Kicking a skunk in memory of Barry Goldwater

We lived on the edge of town, just outside the city limits, so we had no choice but to raise chickens. In the middle of the night, I was rousted from my bed by a fuss in the chicken arena. Oh, the complexities of chicken ranching. I rushed out the door to discover a skunk in pursuit of the chicks. Words failed me, so I gave the stinker a good swift kick with my barefoot. It must have hurt him as much as it did me as the skunk left the scene. I was full of regret until my big toe stopped throbbing.

I felt like Barry Goldwater.

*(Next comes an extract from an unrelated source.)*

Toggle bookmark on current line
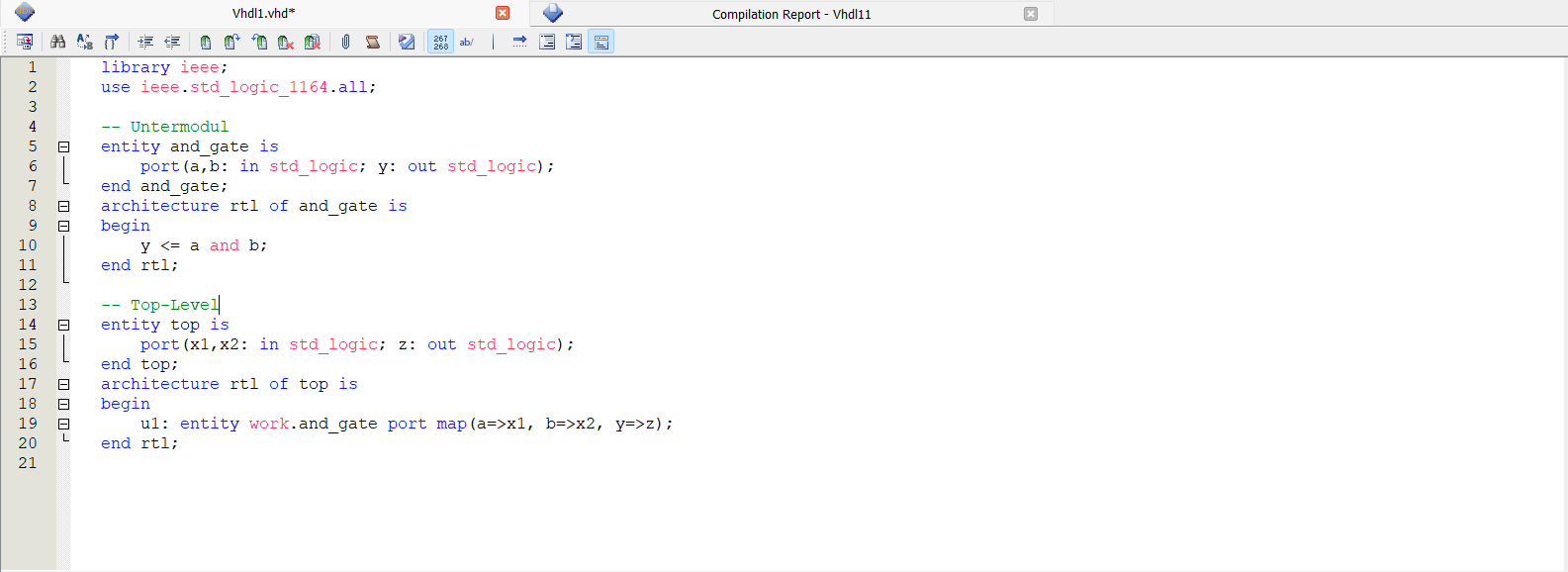point(205,42)
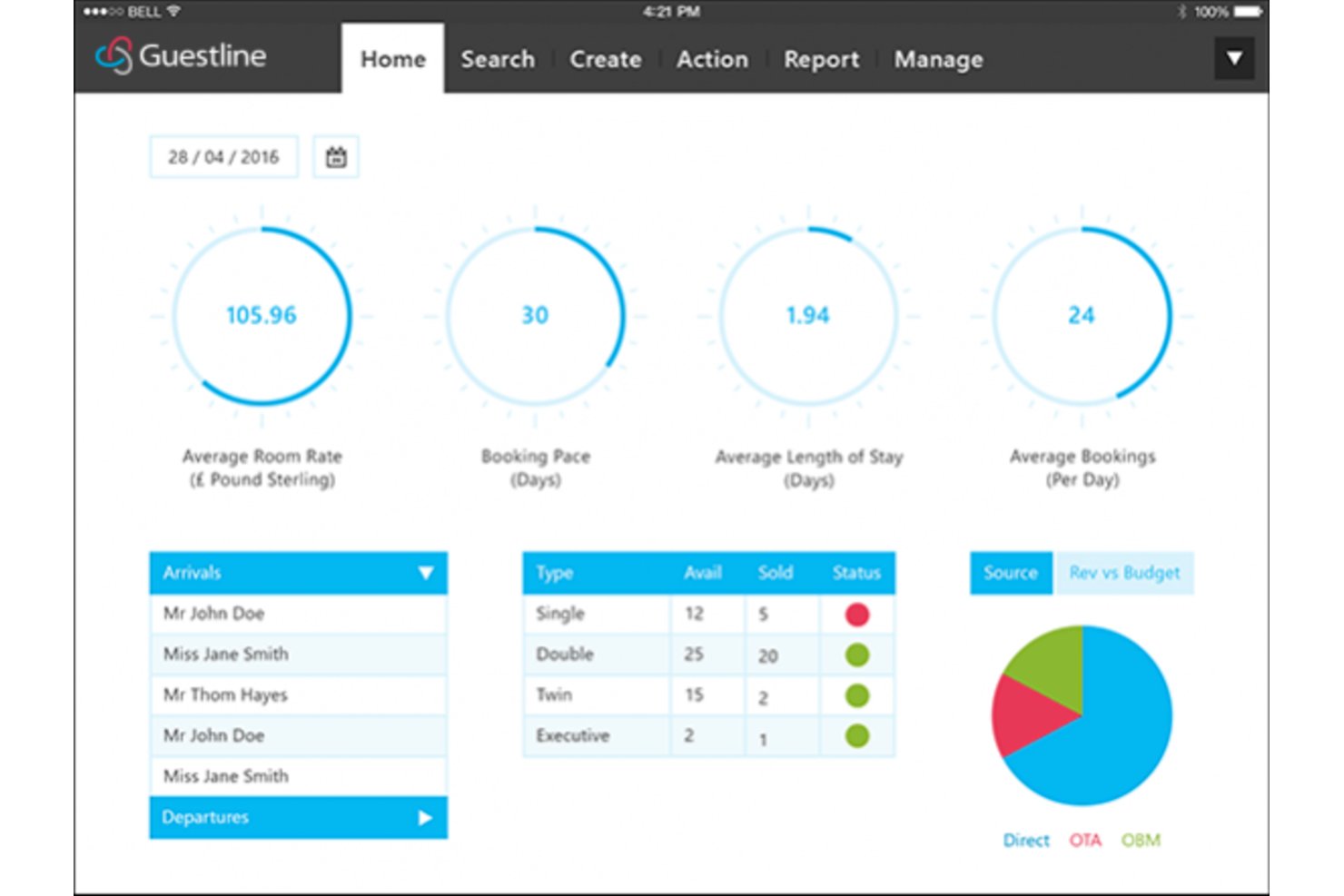This screenshot has width=1344, height=896.
Task: Select the green status dot for Executive
Action: pyautogui.click(x=856, y=736)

In the 1964 presidential campaign, Goldwater used the slogan “In your heart, you know he’s right.”The Lyndon Johnson campaign countered with this about Goldwater, “In your guts, you know he’s nuts.”

I was both right and nuts.

A traveling man

I spotted this sign in the Wisconsin Dells, “Wisconsin Opry.” I thought of possible songs that would be sung there. “Your cheesin’ heart” and “I didn’t think I’d ever get over you until I bought a four-wheel-drive truck” were the first to arrive. I passed on the Opry and visited a store to see if I could locate some postcards. They can be hard to find. The shop had no postcards, but offered chocolate-dipped orange peels and Old Guys wristwatches. They needn’t bothered to label the watches. If you are a man and you’re wearing a wristwatch, you’re an old guy. I continued my search. As I drove past the Castle of Error (the “T” had fallen off), I was behind a Jeep Compass. I wondered if it ever became lost. I stayed in a hotel room so small that I needed to go into the hallway in order to change my mind.

I had a wonderful time.

Hartland news

Bagpipes player dies. Town tries to mourn.

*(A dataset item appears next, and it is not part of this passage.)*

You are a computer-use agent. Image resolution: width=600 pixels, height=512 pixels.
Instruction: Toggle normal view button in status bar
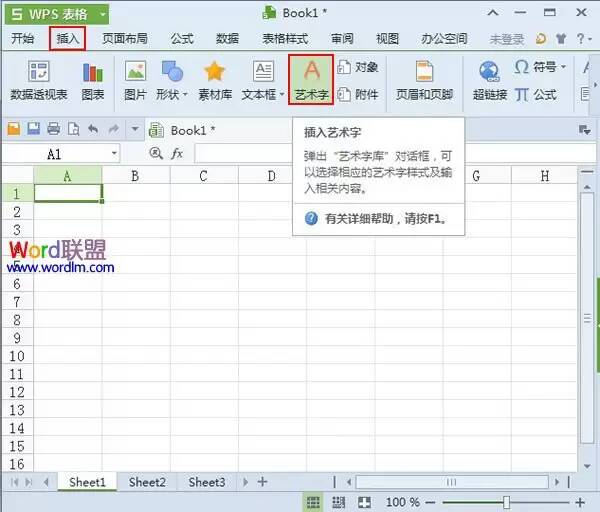coord(313,502)
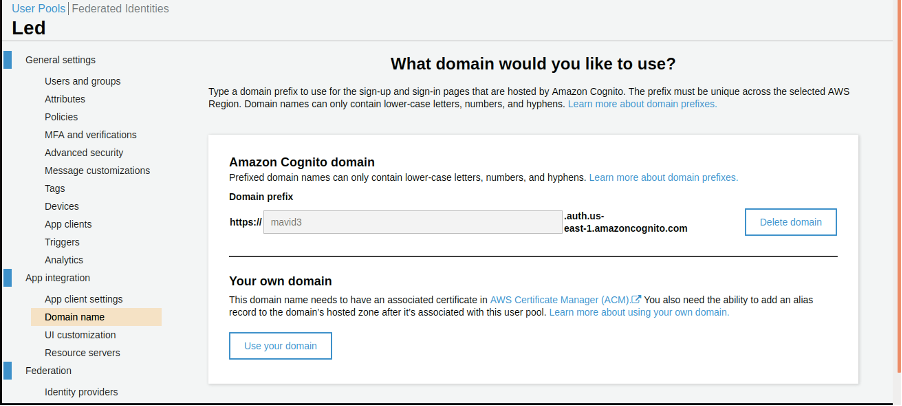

Entrepreneur turns waterfalls into a natural car wash.

The late druggist was the piller of the community.

Holstein cows are mimics. They can do an excellent Jersey or Guernsey, but not a Brown Swiss. But who can impersonate a Brown Swiss?

Ask Al

“What would I hear if I held a snail shell to my ear?” The sound of a snail sweating.

“Could you tell us a little bit about yourself?” I’d be happy to. Yourself is a reflexive form of you that is used as the direct or indirect object of a verb or the object of a preposition.


The discussion was about friends who had reached impressive milestones in the numbers of columns written. I couldn’t be prouder of those good folks. I was asked how many I’d written. I had no clue. I’m a birder. I used to know exactly how many birds I’d seen. I wanted to see 300 species in Minnesota and 600 in North America. I did that. I saw them and quit counting, but I’m still looking. My writing career has lasted far longer than that of the average NFL player, so it’s difficult to give an accurate number of columns penned. All I could reckon was that during just the last 10 years, I’ve written well over 2000. Uffda! I need a nap.

Nature notes

“Can Canada geese dive?” Even though they don’t wear goggles, but I do see goslings dive. The adults do so rarely, but they are capable of diving when threatened.

It was my pleasure to tell stories and lead a birding expedition at the Hormel Nature Center. I’m thankful for those attending and for retiring director Larry Dolphin. Larry has made the world a better place.

Meeting adjourned

Preachers save souls. Doctors save lives. A kind word saves dignity.